What’s more, there is no failsafe method and cat owners’ experiences and methods facilitating the integration of the newcomer vary greatly.

Pebble disrupting the weekly clean

Just in case anyone is interested, here is what we did:

Pebble spent her first twenty four hours locked away in our bedroom. (We obviously spent the night with her and paid her numerous visits during the day.) She was equipped with food, water, her very own litter tray and an eclectic selection of toys. Knowing that there was another cat somewhere in the house, both Pickle and Mietze occasionally came up to the bedroom door and a had a good sniff. In the evening of the second day, when we were still living in hope that Pickle and Mietze might just accept the newcomer, we decided to let the cats encounter each other briefly.

Mietze
Mietze hissed, growled, ran away in fear, jumped onto the fridge and spent the best part of the next week sitting on the highest surfaces she could reach. Pickle, though slightly more confident, did much the same. Oblivious to all this, the kitten was just eager to meet both of them. Following the first meeting, we stopped all further face – to – face encounters and only showed the kitten to the adults when it was safely sitting on our arms and only for very short periods.

Whilst I was swapping blankets and toys from room to room to disperse Pebble's smell across the house, Steve built a cat cage (which the cats are now using a a new seating facility). Every evening, we inserted Pebble together with a ping pong ball and let her run wild in her pen for twenty minutes or until she grew tired of being confined. The cage enabled the others to take a closer look without being directly exposed to Pebble; and it gave us piece of mind. If Pickle or Mietze really wanted to take a swipe at Pebble, she was at least not in danger of being injured. Thankfully, the adults only hissed and growled at her but refrained from swiping.

Pickle (during a rare quiet moment)
Another week passed and it was time to abandon the cage and open the bedroom again. This time, one of us sat and played with Pebble whilst the other remained with the adult cats, who were by then interested in watching the little one from a safe distance. A few more sessions of this kind and Pickle eventually ventured towards the kitten. She still hissed at Pebble, but she didn’t overtly threaten her. At this point, we decided to introduce a cardboard box and see whether Pebble and Pickle would start playing with it together. As hoped for, the cardboard box was an ice breaker.

Fast forward a further seven days and the kitten is now spending longer stretches with the big cats. Being the more social of our two senior cats, Pickle is naturally more involved with Pebble, but Mietze is slowly coming to terms with the presence of the kitten. Whilst Mietze makes it abundantly clear that she doesn’t wish to engage in play of any sort, she now seems interested in watching the interaction between Pebble and Pickle.

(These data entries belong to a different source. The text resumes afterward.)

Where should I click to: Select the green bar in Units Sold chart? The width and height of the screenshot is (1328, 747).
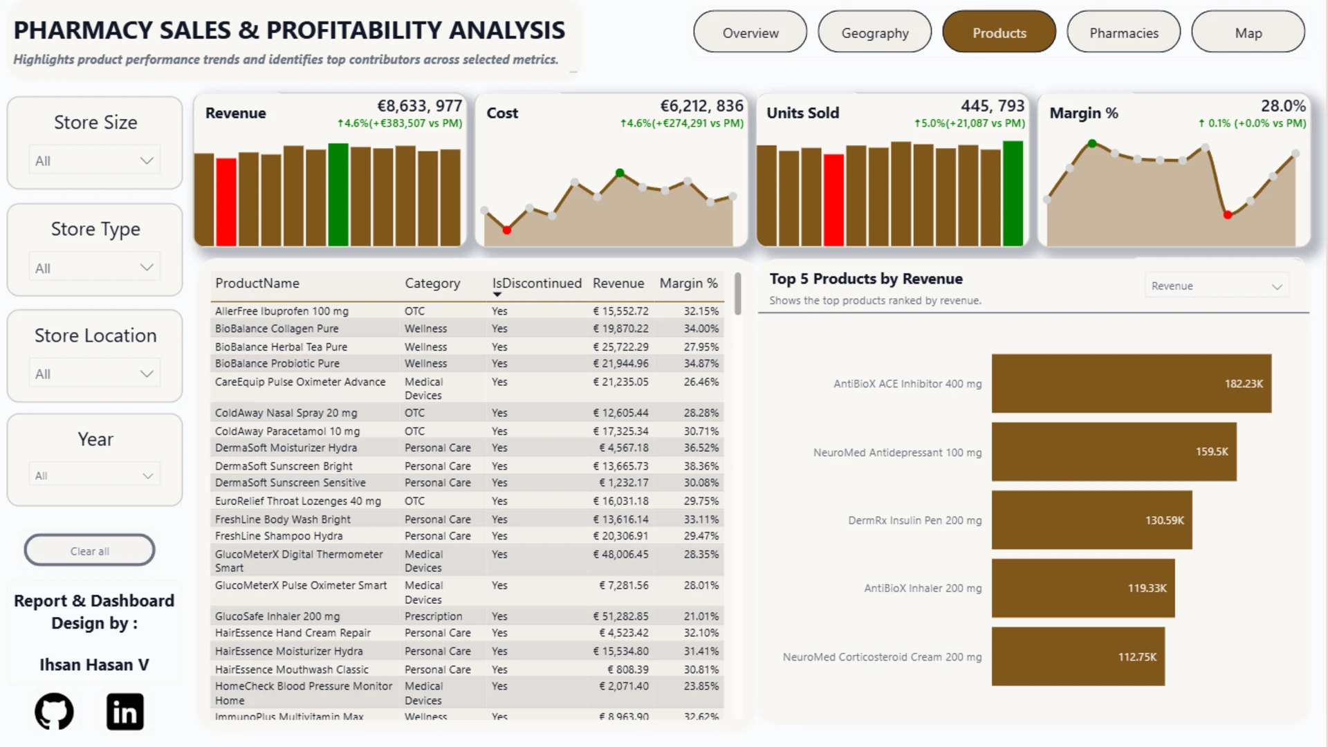1013,193
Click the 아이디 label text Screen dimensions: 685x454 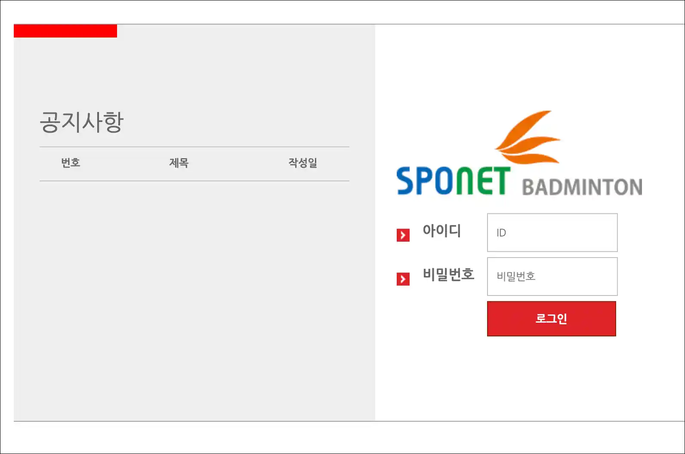[x=441, y=230]
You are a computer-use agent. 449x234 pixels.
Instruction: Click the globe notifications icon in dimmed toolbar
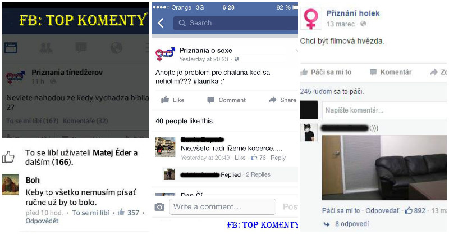pos(116,48)
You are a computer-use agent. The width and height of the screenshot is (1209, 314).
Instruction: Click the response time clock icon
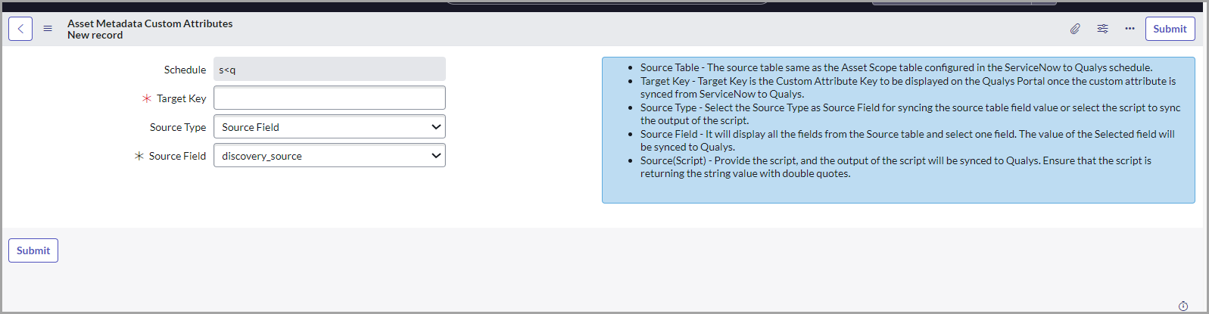(1183, 306)
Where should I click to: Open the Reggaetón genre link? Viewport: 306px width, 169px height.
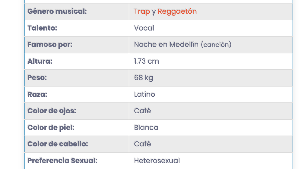(177, 11)
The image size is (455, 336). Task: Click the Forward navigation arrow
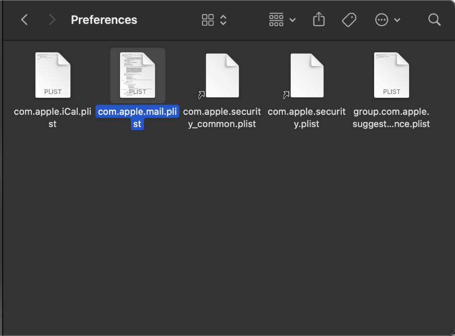pyautogui.click(x=52, y=20)
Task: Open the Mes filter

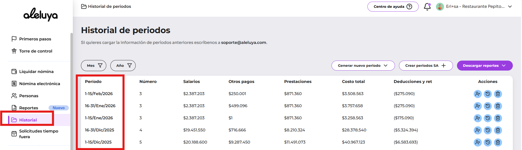Action: tap(93, 66)
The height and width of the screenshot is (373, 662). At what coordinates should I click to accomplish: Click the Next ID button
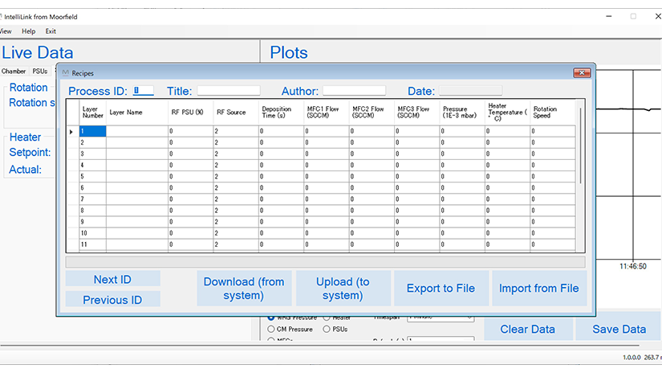pyautogui.click(x=112, y=279)
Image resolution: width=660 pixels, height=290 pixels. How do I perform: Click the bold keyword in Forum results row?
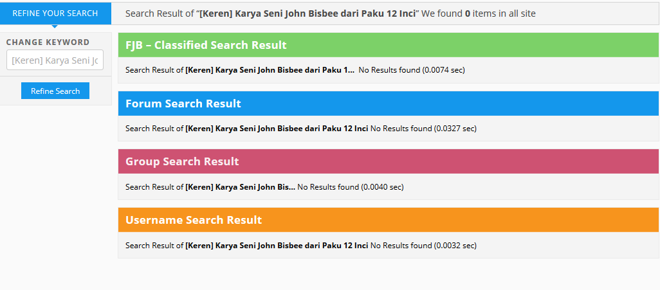tap(277, 129)
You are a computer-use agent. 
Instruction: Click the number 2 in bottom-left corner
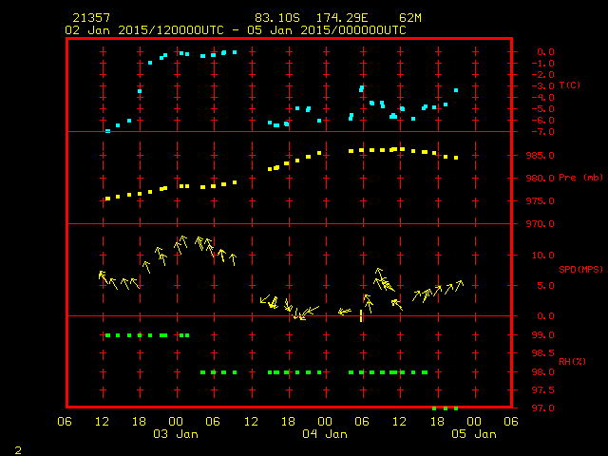coord(17,447)
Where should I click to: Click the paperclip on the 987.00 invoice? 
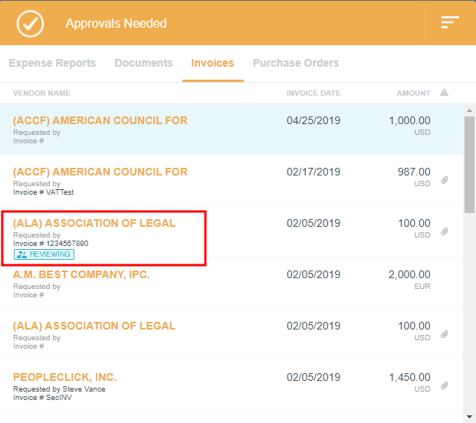pos(445,181)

Pickle and Pebble sharing the coveted kitchen sink
When we are not at home we continue to keep Pebble in the bedroom as she is still quite boisterous. Over a prolonged period of time and without us there to intervene if need be, it might come to clashes, which we are keen to avoid. However, when human company is at hand, Pebble is now roaming freely throughout the house.

Considering that Pebble’s integration into the household has taken us nearly two months and is technically still ongoing, it’s no surprise that my knitting time has been severely curtailed. When I get a precious moment to sit down with a pair of needles and a skein, Pebble excels at disrupting the process. Being a kitten, this was to be expected.

Having said that, I have managed to continue my work on two projects. Both of these are my own designs: a bulky Raglan cardigan and a shawlette. As regards the shawlette, this project only exists as a rough sketch on paper accompanied with a few notes. I am hoping to begin swatching during the upcoming weekend. The Raglan cardigan has progressed a bit further and I am hoping to be able to wear it by mid – November....Pebble permitting.